Banksy Painting

Since I have had to deal with three major deaths in the last few weeks, here is what I have concluded about death, thus far, and in no particular order:

  • It doesn’t matter whom has passed away, it’s my job as a mother to tell my children “in person”…someone’s death is not text-able news and I owe them that courtesy. I can, however, cry about it first and process it a little bit. I honestly think they must have a course in medical school for doctors, to learn how to do this…at least, I would hope so.
  • When you look like the loved one who has passed, looking in the mirror first thing in the morning can be very startling, initially. Wow, spooky!
  • You are never prepared for it, no matter if the person dies suddenly or if it is from a prolonged illness. Both have pros and cons. It’s hard to process and grieve a person when they are dying, because they’re still alive. When they do pass, it’s a combination of relief because they are no longer suffering, but grief because they cease to be. Sudden death is swift and leaves you wondering why, because it feels as though someone ripped off a really secure bandaid from a wound, making it fresh and super painful.
  • Death always seems to come for the “good people” first, as they are a shining example of God’s goodness and faith, so the “not-so-good people” end up living longer. God loves everyone, so He has to take them too, He just opts to LATER. Ugh. I guess I cannot say I blame Him. Although, if they are really bad, they may go somewhere warmer — or so I’ve been told.
  • Hospice people are “Angels on Earth” and are not paid NEARLY enough. So are Stat-flight professionals, BTW.
  • Grief can and will hit you at the most inopportune times, so you will be ugly crying A LOT. Buy tissues IN BULK, especially the aloe kind because they’re kind to your nose and the tender tissue around the eyes. I usually only reserve those for cold and flu season, but do yourself that solid.
  • You forget, temporarily, that your loved one has passed and you see something that they would like or think of something you want to share with them — THEN, you remember they are gone and the disappointment feels like it just physically stabbed you in the heart with a claw hammer and someone is now trying to harshly removed it. I had no idea I could experience physical pain like that!
  • People in your life, no matter how well you know them, will tell you how sorry they are for your loss. You feel like it’s sweet for them to say, but it’s a sentiment that’s like a penny thrown in a deep, deep wishing well that never seems to hit the bottom. However, it’s still nice to hear that that person cares about you, because they could’ve just said nothing and avoided you altogether.
  • There is SO MUCH to tying up legal and paperwork issues to someone’s life. They have SO MANY possessions too that have to be dealt with, that will continuously make you have to grieve their loss again and again and again.
  • Death is like a second birth for the people who pass, which is a relief, but those of us left behind are reeling and suffering. There is now this big hole that they left behind, because they were so important when they were alive and we, the living, are now scrambling because we DO NOT know how to fill the void.
  • Tattoo pain is comforting to me, in general; however it REALLY rivals the grief pain you feel, so I understand getting memorial tattoos right away! I know that sounds masochistic, but what makes you feel better, truly, is the endorphin rush.

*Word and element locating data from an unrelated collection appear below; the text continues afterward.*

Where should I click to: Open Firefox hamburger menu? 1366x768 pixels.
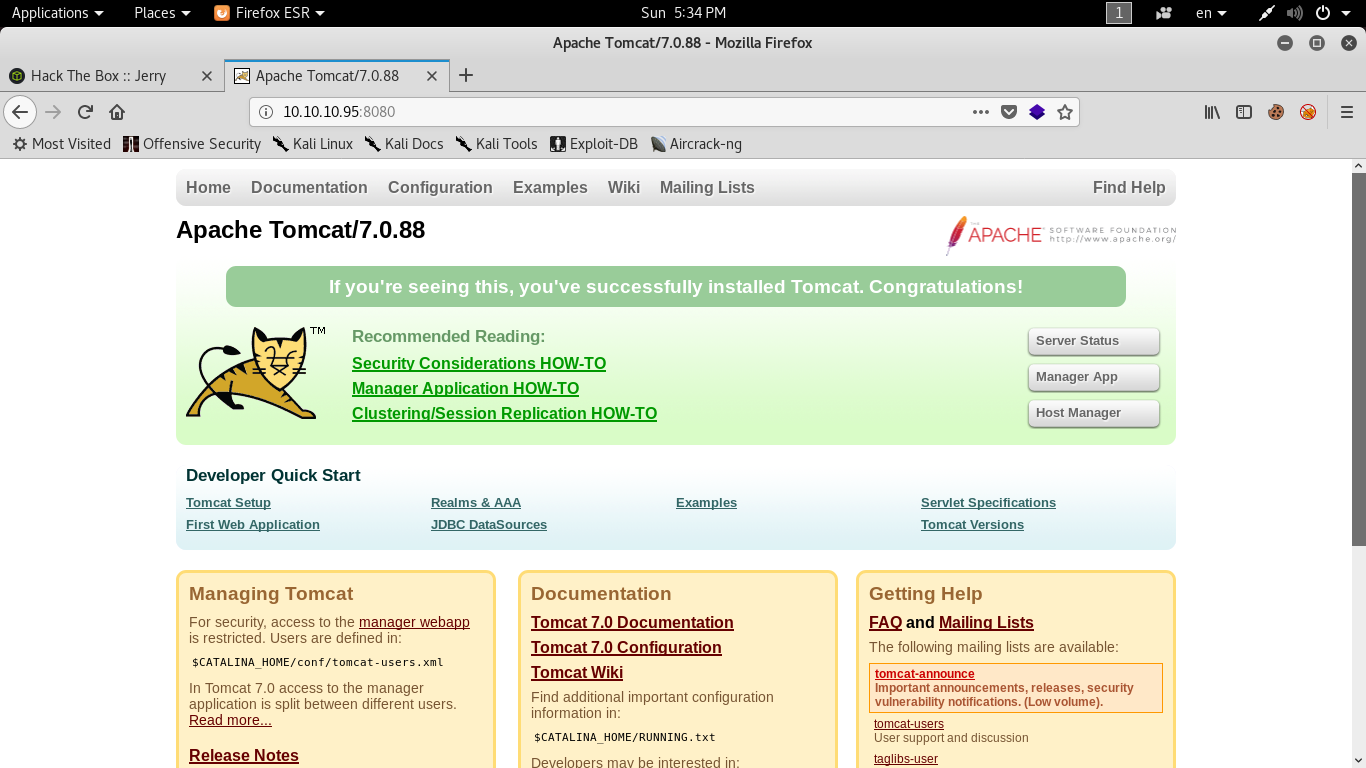pyautogui.click(x=1346, y=112)
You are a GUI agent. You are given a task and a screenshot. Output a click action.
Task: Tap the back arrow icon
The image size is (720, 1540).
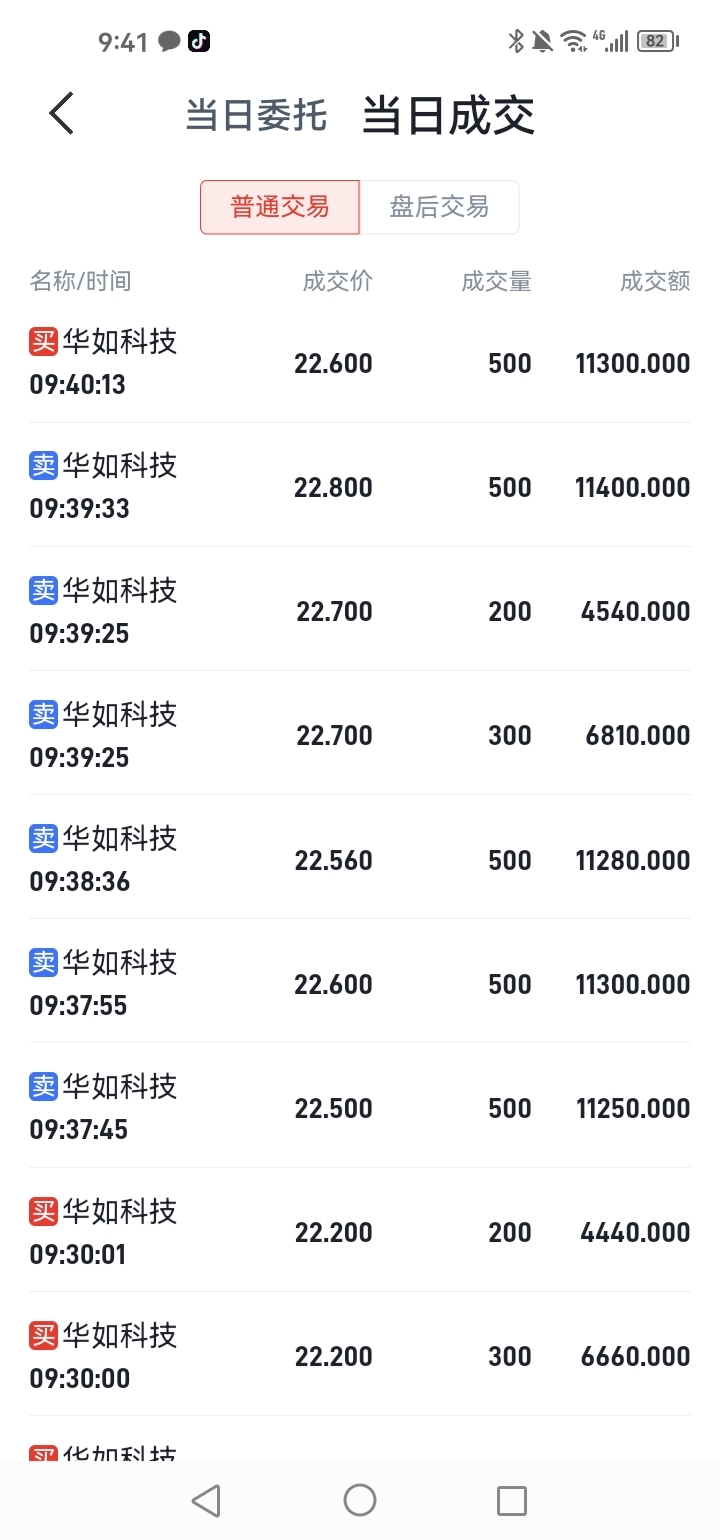click(61, 114)
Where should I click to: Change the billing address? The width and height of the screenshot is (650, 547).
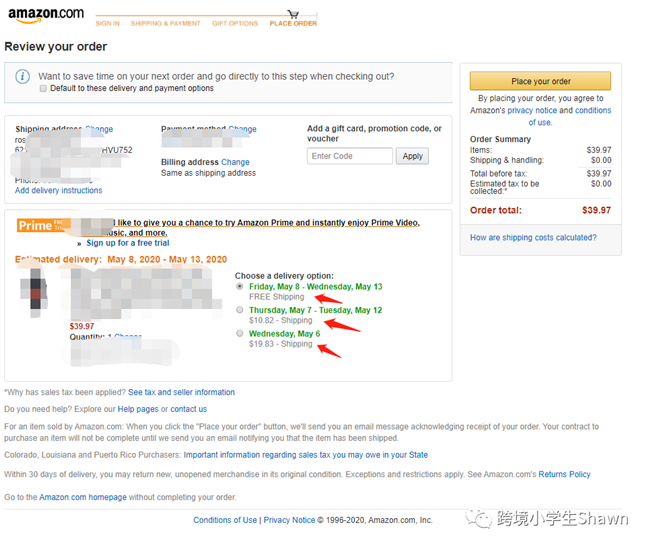point(235,162)
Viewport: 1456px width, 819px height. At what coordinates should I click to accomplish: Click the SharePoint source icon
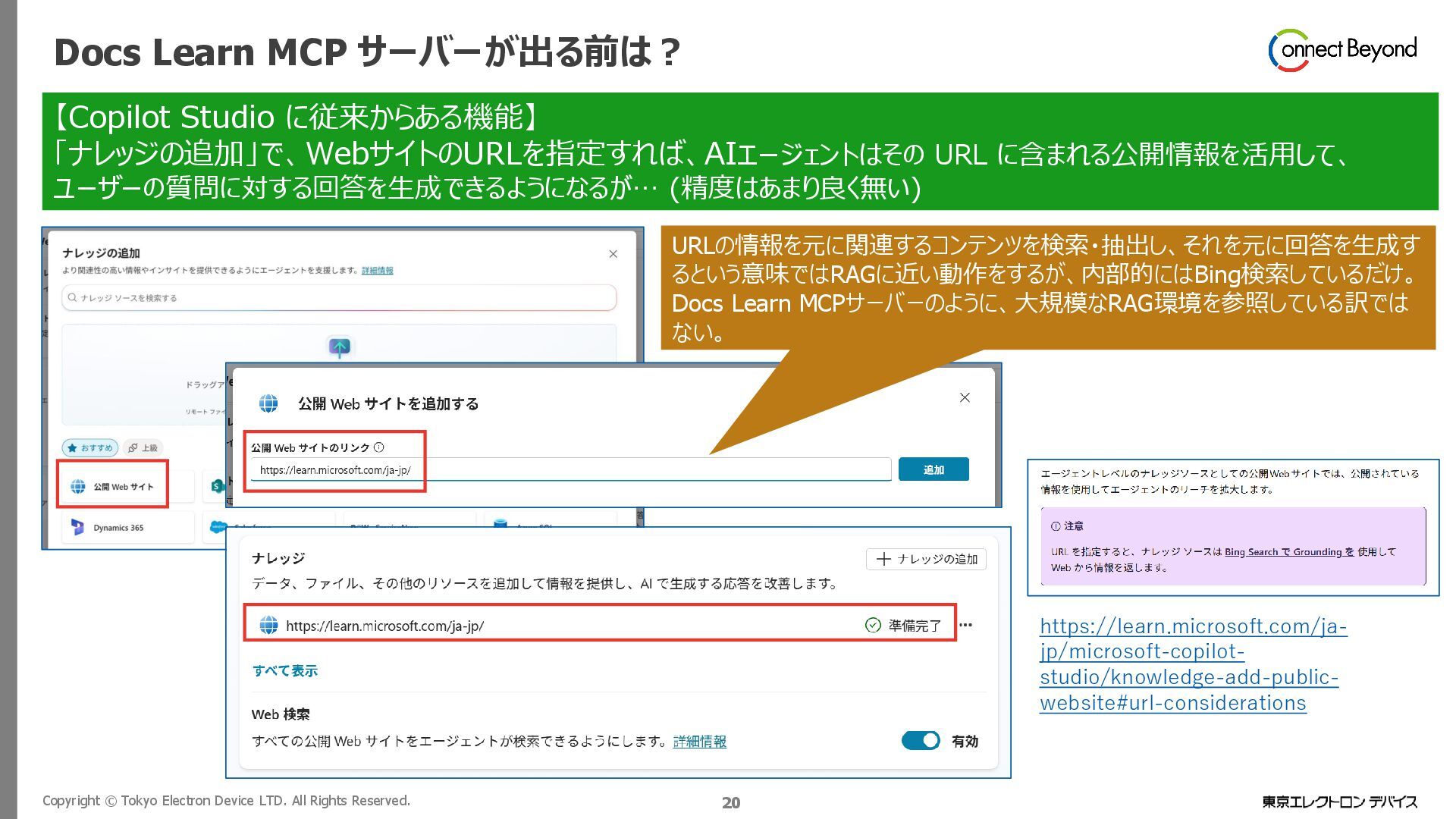coord(217,485)
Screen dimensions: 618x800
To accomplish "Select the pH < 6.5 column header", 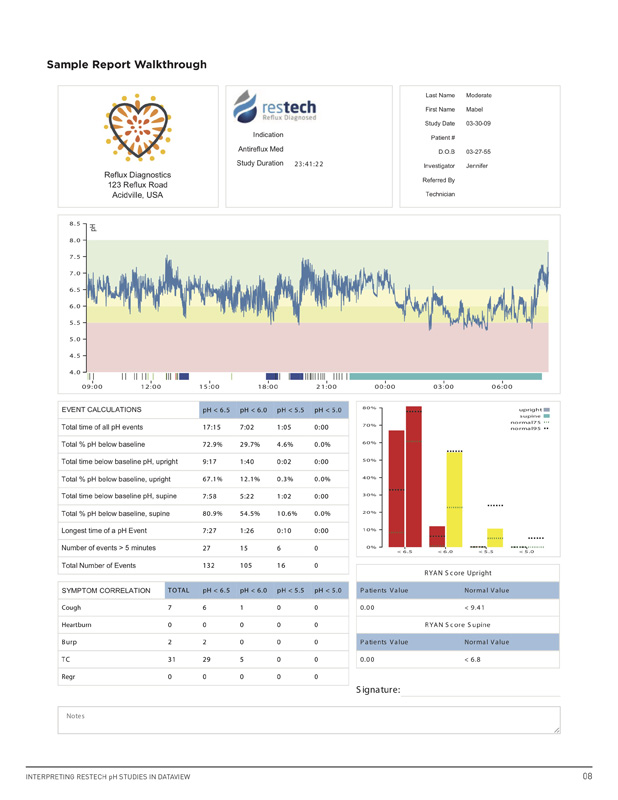I will point(216,410).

I woke up Sunday morning, filled with the fact that I needed to get these thoughts down. I feel like my Mother whispered in my ear, while I was sleeping, so I had to get up and record them before I forgot. I hope, if you’ve suffered a loss, these resinate with you too. I’ve had loved ones die before, so I’m not entirely new to grief and loss, but never this many people at one time! Instead of the waves grief washing over me, I feel like I’ve been hit by a tsunami, at this point.